Life is like a...

XanthosNZ

Cancerous Bus Crash

Posers and Puzzles

28 Mar 06 10:30

XanthosNZ

Cancerous Bus Crash

p^2.sin(phi)

Joined: 06 Sep 04
Moves: 25076

28 Mar 06 10:30

1 edit

Postulate:

Given a mixed box of chocolates containing n distinct chocolates, r of which are wrapped, there is a greater than r/n chance that the last remaining chocolate will be wrapped.

Assumptions:
n > r
r != 0
n,r are natural numbers.

Mephisto2

Joined: 12 Mar 03
Moves: 44411

28 Mar 06 11:18

I don't know any natural number r for which r!=0.

If you mean n > r >= 0, then I assume your postulate refers to human behaviour. For me, it depends on how tasty each type is, and who is to pick the last wrapped resp. unwrapped.

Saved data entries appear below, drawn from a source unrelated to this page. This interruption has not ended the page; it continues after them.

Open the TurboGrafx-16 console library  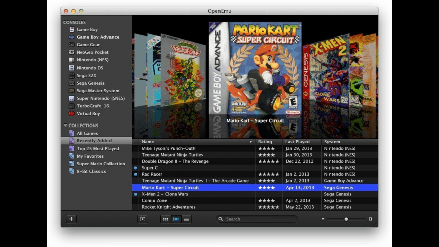(92, 106)
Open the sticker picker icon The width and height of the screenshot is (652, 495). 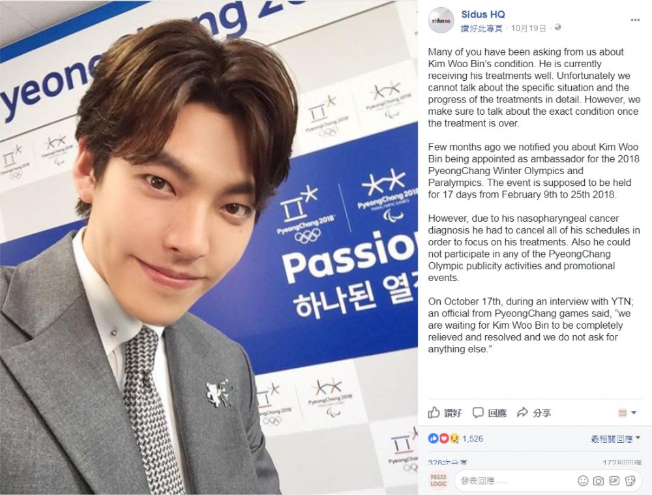tap(630, 481)
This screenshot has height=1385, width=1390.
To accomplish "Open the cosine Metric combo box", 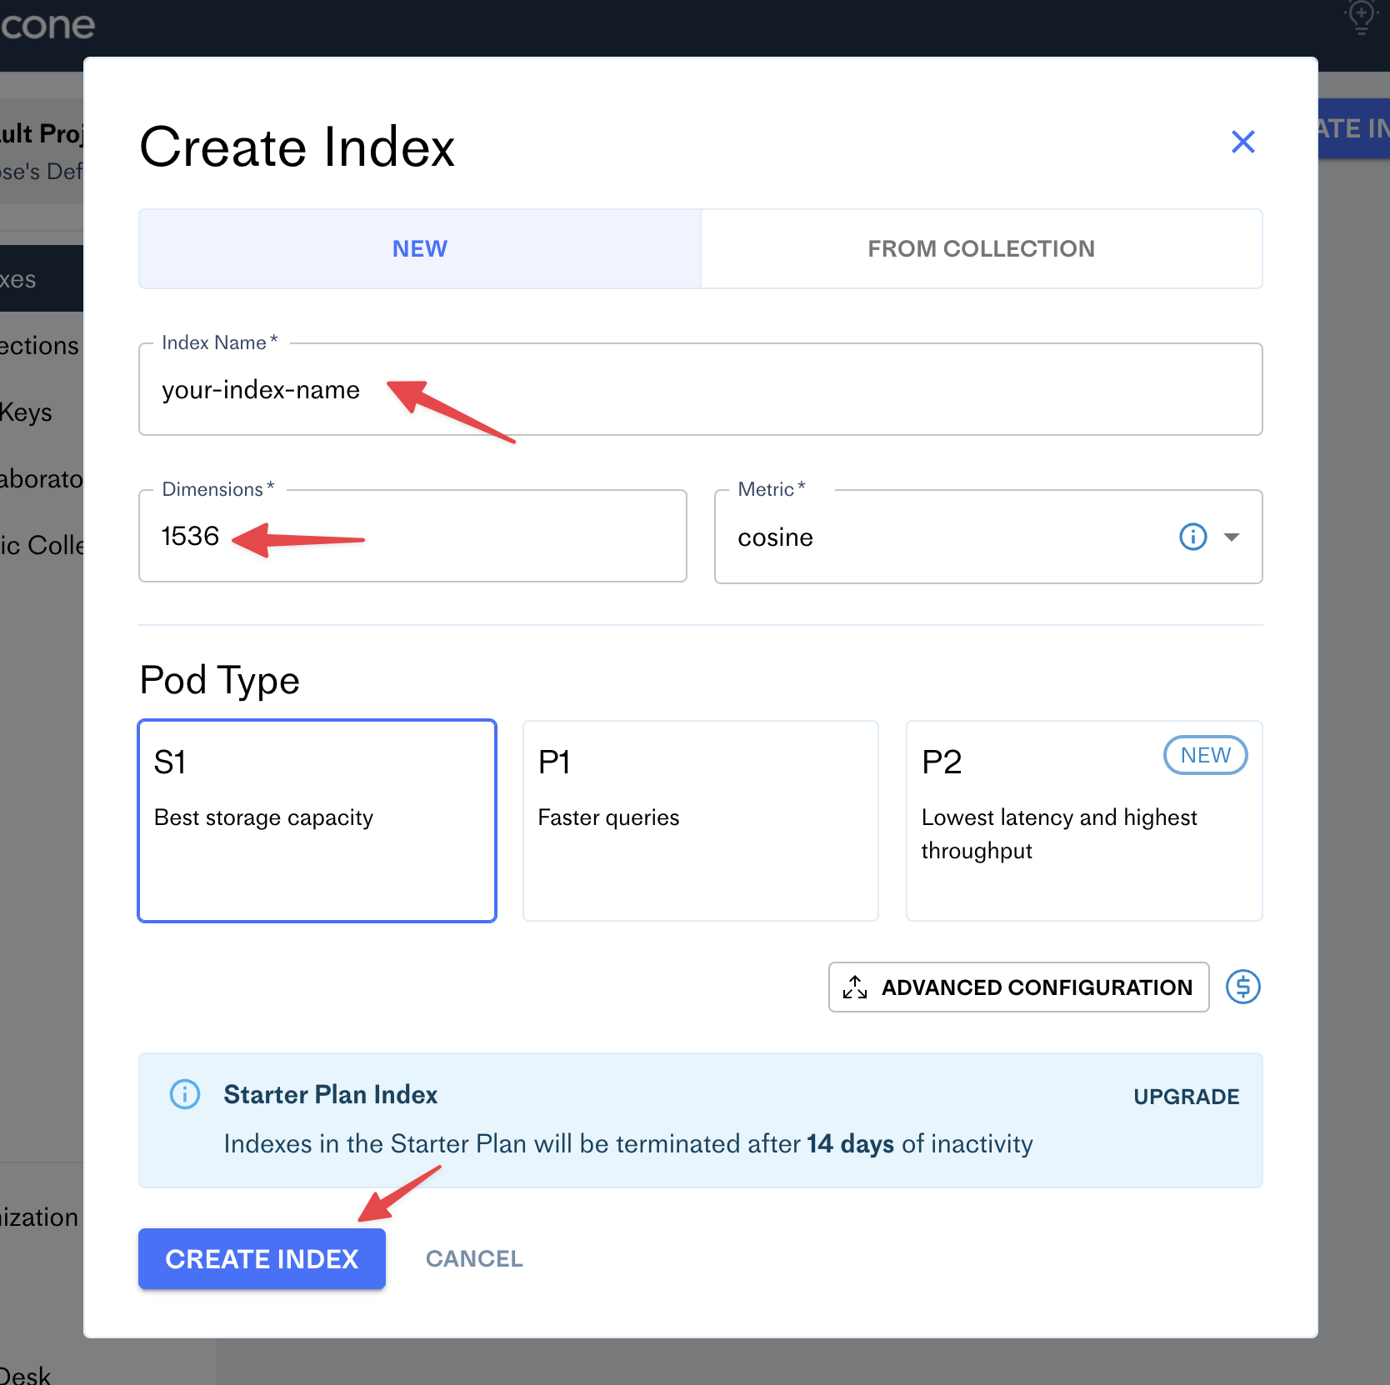I will pyautogui.click(x=942, y=537).
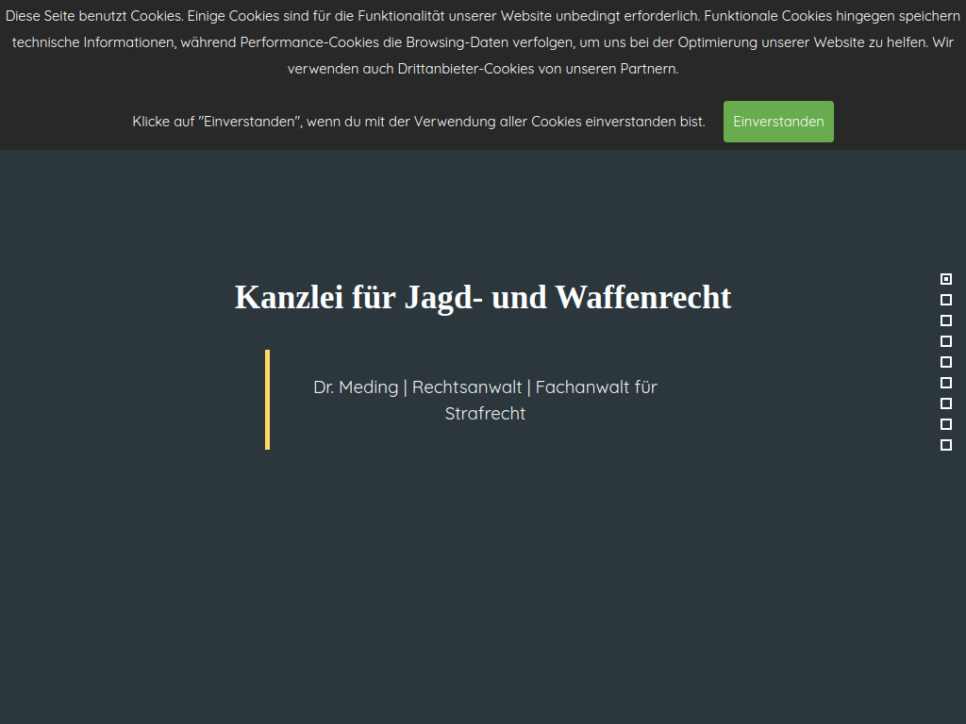Select the seventh navigation square
The width and height of the screenshot is (966, 724).
945,403
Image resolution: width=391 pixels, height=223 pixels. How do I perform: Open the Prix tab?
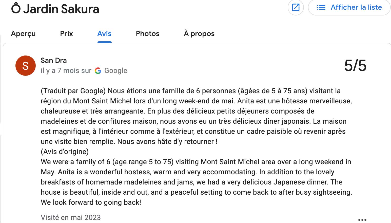66,34
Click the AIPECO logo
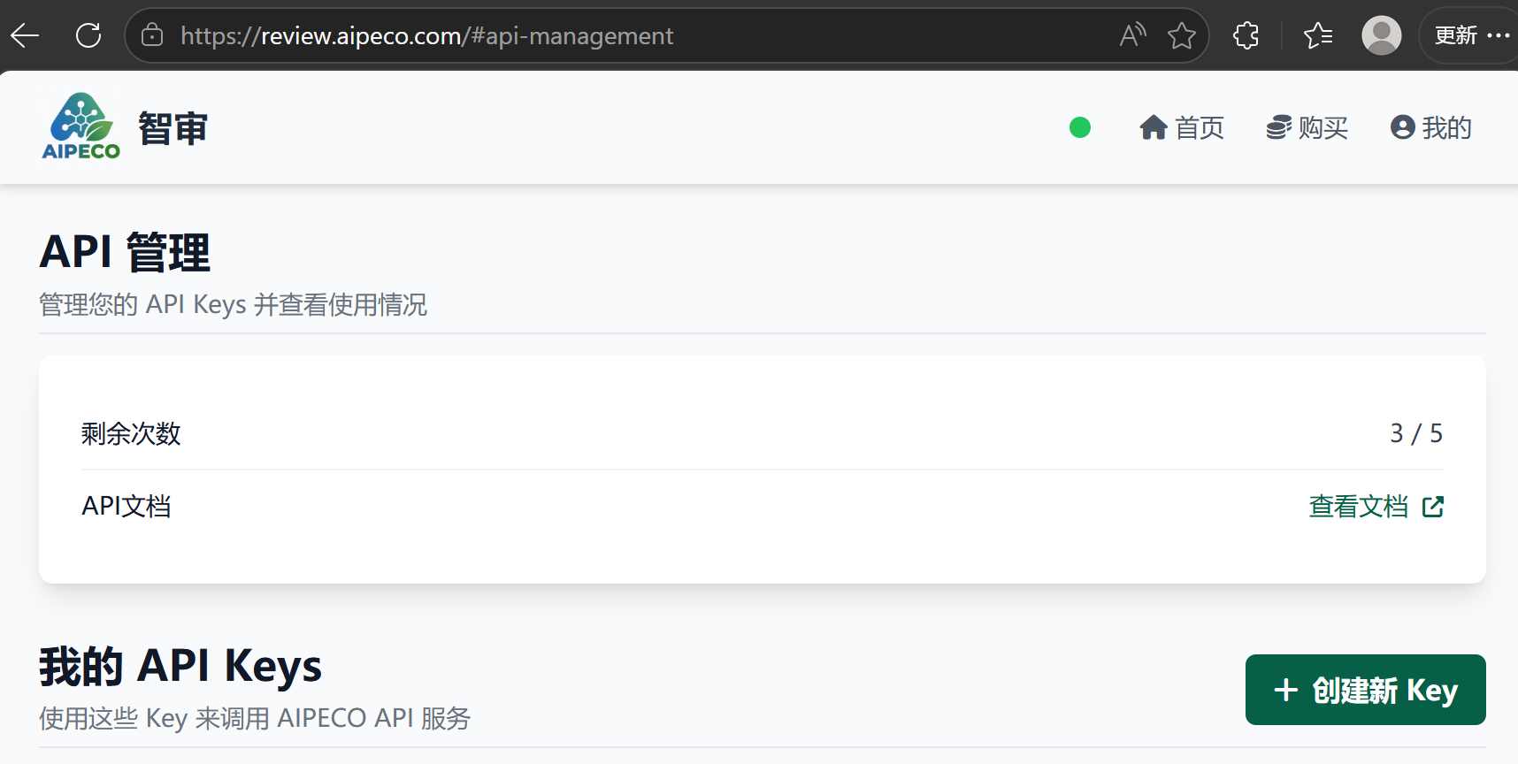Screen dimensions: 1518x764 pos(81,126)
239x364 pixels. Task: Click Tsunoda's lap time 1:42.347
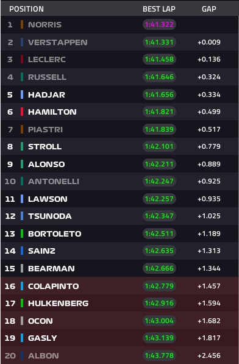tap(159, 216)
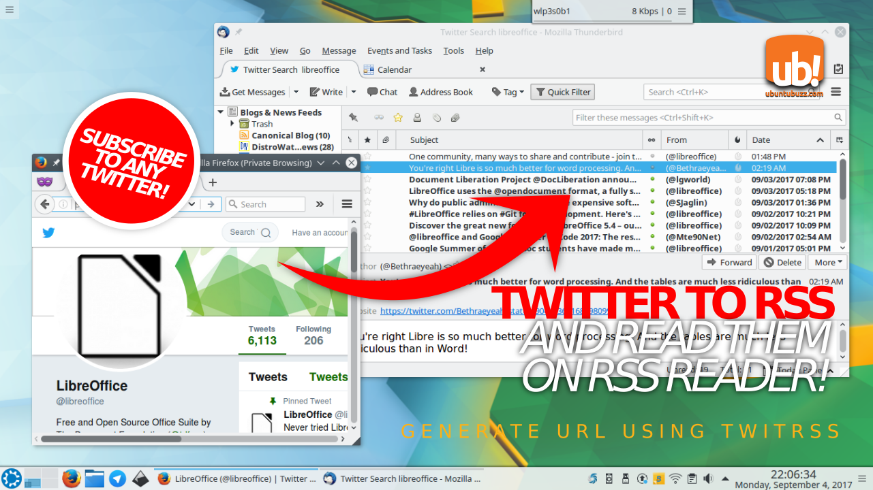873x490 pixels.
Task: Click the Forward button for the message
Action: (x=729, y=262)

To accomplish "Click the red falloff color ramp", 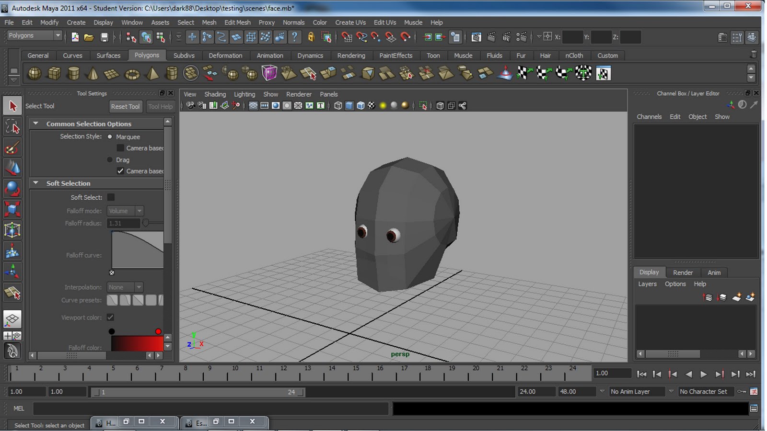I will click(137, 343).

Of course, only Belgian chocolates will do 😀

FabianFnas

Joined: 11 Nov 05
Moves: 43938

28 Mar 06 13:04

Originally posted by Mephisto2
I don't know any natural number r for which r!=0.

42 is a natural number...? And 42 != 0?

Balla88

Joined: 31 Oct 05
Moves: 1715

28 Mar 06 14:21

I think he meant that 0 is not part of the set of natural numbers. Although there really is no general agreement as to whether it should be included or not.

FabianFnas

Joined: 11 Nov 05
Moves: 43938

28 Mar 06 14:29

Originally posted by Balla88
[b]I think he meant that 0 is not part of the set of natural numbers. b]

Yes, I think youre right.

Sometimes "!=" is pronounced "not equal to" (used by programmers), and in this case "r != 0" mening "r not equal to zero" says that r can be any natural number except zero. For example 42.

Mephisto2

Joined: 12 Mar 03
Moves: 44411

28 Mar 06 14:39

5 edits

I see the problem (therefor my edits): the "is not equal' sign is not supported by all editors (although it is on my keyboard).

PBE6

Bananarama

False berry

Joined: 14 Feb 04
Moves: 28719

28 Mar 06 16:56

Originally posted by XanthosNZ
Postulate:

Given a mixed box of chocolates containing n distinct chocolates, r of which are wrapped, there is a greater than r/n chance that the last remaining chocolate will be wrapped.

Assumptions:
n > r
r != 0
n,r are natural numbers.

If you have n distinct chocolates, there are n! possible arrangements in total. To find out how many have a distinct wrapped chocolate at the end, we designate one to be put at the end and arrange the rest, so the number of possible arrangements here is (r choose 1)*(n-1)!. The probability that the chocolates will be selected in an order represented by the second group is then:

P = (r choose 1)*(n-1)! / n!

= r*(n-1)! / n!

= r / n

There must be some trick I'm missing.

leisurelysloth

Man of Steel

rushing to and fro

Joined: 13 Aug 05
Moves: 5930

28 Mar 06 17:13

People like to see what they're getting? 😕

crazyblue

Joined: 29 Apr 05
Moves: 827

28 Mar 06 17:19

Aren't the wrapped chocolates usually the ones with alcohol inside? Maybe the majority of chocolate eaters doesnt like alcohol in chocolates. Especially during daytime when they have to work etc and shouldnt get drunk yet. 😀

But I also think it's the fact that its wrapped. People are just too lazy.

AThousandYoung

Like a jungle

tinyurl.com/4emnyu9e

Joined: 23 Aug 04
Moves: 29244

29 Mar 06 00:27

Originally posted by crazyblue
Aren't the wrapped chocolates usually the ones with alcohol inside? Maybe the majority of chocolate eaters doesnt like alcohol in chocolates. Especially during daytime when they have to work etc and shouldnt get drunk yet. 😀

But I also think it's the fact that its wrapped. People are just too lazy.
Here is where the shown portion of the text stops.